Ok, no probs here: It is
dx/dt = -kx^0.5
Part2
When t=5, x=1
when t=0, x=2
Find t when x=0.5
ok, I know the answer but I can't quite figure it out.
I'm figuring you integrate both sides with respect to x.
On the RHS, I get (2/3)x^(3/2)+c, but I'm not quite sure about the LHS. I think I have to separate the variables but not quite sure how.
Help appreciated.
Thanks Robert, spot on!!
Thanks a Mill!
Thanks, I completely agree with your method. Only problem is I don't get the right answer. It turns out to be negative.

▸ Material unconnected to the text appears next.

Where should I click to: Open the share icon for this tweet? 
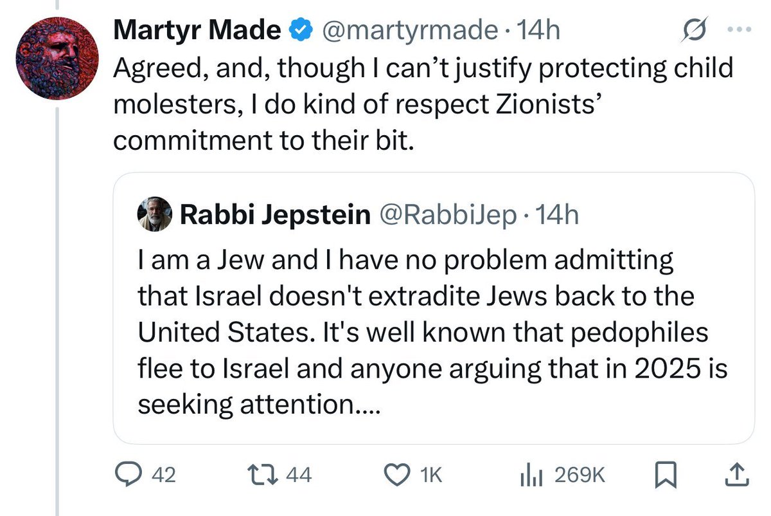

I get t = -12.07 when x=0.5
2 Answers
- ?Lv 41 decade agoFavorite Answer
Separate the variables. Treat dx/dt as dx divided by dt, where dx and dt are differentials.
dx/dt = -kx^0.5
dx = -kx^0.5 dt
dx / x^0.5 = -k dt
Integrate the LHS wrt x, and the RHS wrt t
2 x^0.5 = -kt + c
at t = 0, 2 * 2^0.5 = -k * 0 + c = c = 2 * 2^0.5 = 2.828
at t = 5, 2 * 1^0.5 = -k * 5 + 2.828
k= (2.828 - 2) / 5 = 0.166
So 2 x^0.5 = -0.166t + 2.828
2* (0.5)^0.5 = -0.166t + 2.828
gives t = 8.52
- nleLv 71 decade ago
dx/ sqrt(x) = -k dt
Integrate:
2*sqrt(x) = -kt +C
Now Use initial condition
when t =0 , x =2 then 2sqrt(2) = C
when t = 5 , x =1 then k = (2/5) [ sqrt(2) - 1 ]
Now plug in C and k into the original equation and solve for x
x (t) = 0 .00686291499 t^2- 0 .2343145748t +2.